[Stored records]
┄┄┄┄┄┄┄┄┄┄
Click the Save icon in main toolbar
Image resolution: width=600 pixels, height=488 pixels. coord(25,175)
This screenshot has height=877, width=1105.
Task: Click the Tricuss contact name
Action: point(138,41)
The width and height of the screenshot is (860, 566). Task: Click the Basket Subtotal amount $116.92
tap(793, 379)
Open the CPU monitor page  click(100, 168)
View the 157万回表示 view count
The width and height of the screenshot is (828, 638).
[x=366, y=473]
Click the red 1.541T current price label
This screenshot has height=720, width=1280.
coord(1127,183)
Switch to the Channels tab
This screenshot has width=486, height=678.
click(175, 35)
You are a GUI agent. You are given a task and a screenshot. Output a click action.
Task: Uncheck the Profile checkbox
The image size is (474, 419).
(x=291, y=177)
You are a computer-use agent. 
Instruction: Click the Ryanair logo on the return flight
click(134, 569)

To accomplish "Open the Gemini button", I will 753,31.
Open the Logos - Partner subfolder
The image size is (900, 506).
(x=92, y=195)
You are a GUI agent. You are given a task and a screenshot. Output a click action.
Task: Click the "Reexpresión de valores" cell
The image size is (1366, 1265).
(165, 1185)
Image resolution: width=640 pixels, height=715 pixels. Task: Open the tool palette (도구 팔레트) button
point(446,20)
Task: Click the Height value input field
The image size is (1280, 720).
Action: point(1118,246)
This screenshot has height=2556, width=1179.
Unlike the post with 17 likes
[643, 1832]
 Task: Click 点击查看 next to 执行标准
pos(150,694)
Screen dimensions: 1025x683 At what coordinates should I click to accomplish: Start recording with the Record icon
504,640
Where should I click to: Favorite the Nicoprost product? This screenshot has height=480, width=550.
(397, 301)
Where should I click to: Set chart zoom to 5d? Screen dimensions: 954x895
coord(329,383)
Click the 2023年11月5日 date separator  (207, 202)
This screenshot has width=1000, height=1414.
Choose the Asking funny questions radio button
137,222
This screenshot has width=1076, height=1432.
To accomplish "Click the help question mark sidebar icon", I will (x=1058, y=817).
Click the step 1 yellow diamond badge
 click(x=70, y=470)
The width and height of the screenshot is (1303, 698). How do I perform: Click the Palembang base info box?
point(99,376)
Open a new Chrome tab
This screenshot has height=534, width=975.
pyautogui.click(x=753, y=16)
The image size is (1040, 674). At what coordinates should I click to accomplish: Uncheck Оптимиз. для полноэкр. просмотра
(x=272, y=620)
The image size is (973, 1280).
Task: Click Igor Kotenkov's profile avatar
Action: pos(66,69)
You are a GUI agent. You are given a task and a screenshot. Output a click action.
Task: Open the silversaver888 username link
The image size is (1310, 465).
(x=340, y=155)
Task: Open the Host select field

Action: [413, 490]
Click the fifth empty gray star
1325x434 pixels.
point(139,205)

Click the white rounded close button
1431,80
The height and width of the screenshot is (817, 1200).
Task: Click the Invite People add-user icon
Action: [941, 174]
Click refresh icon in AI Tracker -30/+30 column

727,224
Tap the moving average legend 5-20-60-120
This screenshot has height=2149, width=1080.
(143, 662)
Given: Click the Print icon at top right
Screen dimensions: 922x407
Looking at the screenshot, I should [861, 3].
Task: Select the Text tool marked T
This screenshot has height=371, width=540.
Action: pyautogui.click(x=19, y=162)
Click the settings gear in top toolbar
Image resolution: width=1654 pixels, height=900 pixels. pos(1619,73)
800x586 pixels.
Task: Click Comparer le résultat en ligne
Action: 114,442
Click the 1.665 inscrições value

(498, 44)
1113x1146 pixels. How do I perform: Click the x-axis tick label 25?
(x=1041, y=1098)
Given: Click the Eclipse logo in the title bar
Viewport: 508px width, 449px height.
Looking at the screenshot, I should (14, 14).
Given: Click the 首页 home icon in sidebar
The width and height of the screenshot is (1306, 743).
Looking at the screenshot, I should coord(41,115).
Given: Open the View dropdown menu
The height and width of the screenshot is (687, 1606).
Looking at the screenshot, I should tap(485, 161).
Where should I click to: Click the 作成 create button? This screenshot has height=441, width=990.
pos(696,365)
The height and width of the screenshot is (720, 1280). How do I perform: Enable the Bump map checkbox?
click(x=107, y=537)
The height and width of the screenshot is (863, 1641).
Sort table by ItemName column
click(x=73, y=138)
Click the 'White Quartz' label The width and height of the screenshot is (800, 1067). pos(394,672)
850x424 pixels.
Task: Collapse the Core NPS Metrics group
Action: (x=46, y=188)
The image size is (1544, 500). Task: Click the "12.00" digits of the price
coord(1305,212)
┄┄┄┄┄┄┄┄┄┄
- Problem requirements -
Each entry needs to be written out again, exactly as given.

- Answer to this problem -
Click the Save icon in main toolbar
Image resolution: width=600 pixels, height=488 pixels. coord(25,175)
This screenshot has height=877, width=1105.
Task: Click the Tricuss contact name
Action: point(138,41)
The width and height of the screenshot is (860, 566). Task: Click the Basket Subtotal amount $116.92
tap(793, 379)
Open the CPU monitor page  click(100, 168)
View the 157万回表示 view count
The width and height of the screenshot is (828, 638).
[x=366, y=473]
Click the red 1.541T current price label
This screenshot has height=720, width=1280.
coord(1127,183)
Switch to the Channels tab
This screenshot has width=486, height=678.
click(175, 35)
You are a GUI agent. You are given a task and a screenshot. Output a click action.
Task: Uncheck the Profile checkbox
The image size is (474, 419).
(x=291, y=177)
You are a computer-use agent. 
Instruction: Click the Ryanair logo on the return flight
click(134, 569)

To accomplish "Open the Gemini button", I will 753,31.
Open the Logos - Partner subfolder
The image size is (900, 506).
(x=92, y=195)
You are a GUI agent. You are given a task and a screenshot. Output a click action.
Task: Click the "Reexpresión de valores" cell
The image size is (1366, 1265).
(165, 1185)
Image resolution: width=640 pixels, height=715 pixels. Task: Open the tool palette (도구 팔레트) button
point(446,20)
Task: Click the Height value input field
The image size is (1280, 720).
Action: point(1118,246)
This screenshot has height=2556, width=1179.
Unlike the post with 17 likes
[643, 1832]
 Task: Click 点击查看 next to 执行标准
pos(150,694)
Screen dimensions: 1025x683 At what coordinates should I click to accomplish: Start recording with the Record icon
504,640
Where should I click to: Favorite the Nicoprost product? This screenshot has height=480, width=550.
(397, 301)
Where should I click to: Set chart zoom to 5d? Screen dimensions: 954x895
coord(329,383)
Click the 2023年11月5日 date separator  (207, 202)
This screenshot has width=1000, height=1414.
Choose the Asking funny questions radio button
137,222
This screenshot has width=1076, height=1432.
To accomplish "Click the help question mark sidebar icon", I will (x=1058, y=817).
Click the step 1 yellow diamond badge
 click(x=70, y=470)
The width and height of the screenshot is (1303, 698). How do I perform: Click the Palembang base info box?
point(99,376)
Open a new Chrome tab
This screenshot has height=534, width=975.
pyautogui.click(x=753, y=16)
The image size is (1040, 674). At what coordinates should I click to accomplish: Uncheck Оптимиз. для полноэкр. просмотра
(x=272, y=620)
The image size is (973, 1280).
Task: Click Igor Kotenkov's profile avatar
Action: pos(66,69)
You are a GUI agent. You are given a task and a screenshot. Output a click action.
Task: Open the silversaver888 username link
The image size is (1310, 465).
(x=340, y=155)
Task: Open the Host select field

Action: [413, 490]
Click the fifth empty gray star
1325x434 pixels.
point(139,205)

Click the white rounded close button
1431,80
The height and width of the screenshot is (817, 1200).
Task: Click the Invite People add-user icon
Action: [941, 174]
Click refresh icon in AI Tracker -30/+30 column

727,224
Tap the moving average legend 5-20-60-120
This screenshot has height=2149, width=1080.
(143, 662)
Given: Click the Print icon at top right
Screen dimensions: 922x407
Looking at the screenshot, I should [861, 3].
Task: Select the Text tool marked T
This screenshot has height=371, width=540.
Action: pyautogui.click(x=19, y=162)
Click the settings gear in top toolbar
Image resolution: width=1654 pixels, height=900 pixels. pos(1619,73)
800x586 pixels.
Task: Click Comparer le résultat en ligne
Action: 114,442
Click the 1.665 inscrições value

(498, 44)
1113x1146 pixels. How do I perform: Click the x-axis tick label 25?
(x=1041, y=1098)
Given: Click the Eclipse logo in the title bar
Viewport: 508px width, 449px height.
Looking at the screenshot, I should (14, 14).
Given: Click the 首页 home icon in sidebar
The width and height of the screenshot is (1306, 743).
Looking at the screenshot, I should coord(41,115).
Given: Open the View dropdown menu
The height and width of the screenshot is (687, 1606).
Looking at the screenshot, I should tap(485, 161).
Where should I click to: Click the 作成 create button? This screenshot has height=441, width=990.
pos(696,365)
The height and width of the screenshot is (720, 1280). How do I perform: Enable the Bump map checkbox?
click(x=107, y=537)
The height and width of the screenshot is (863, 1641).
Sort table by ItemName column
click(x=73, y=138)
Click the 'White Quartz' label The width and height of the screenshot is (800, 1067). pos(394,672)
850x424 pixels.
Task: Collapse the Core NPS Metrics group
Action: (x=46, y=188)
The image size is (1544, 500). Task: Click the "12.00" digits of the price
coord(1305,212)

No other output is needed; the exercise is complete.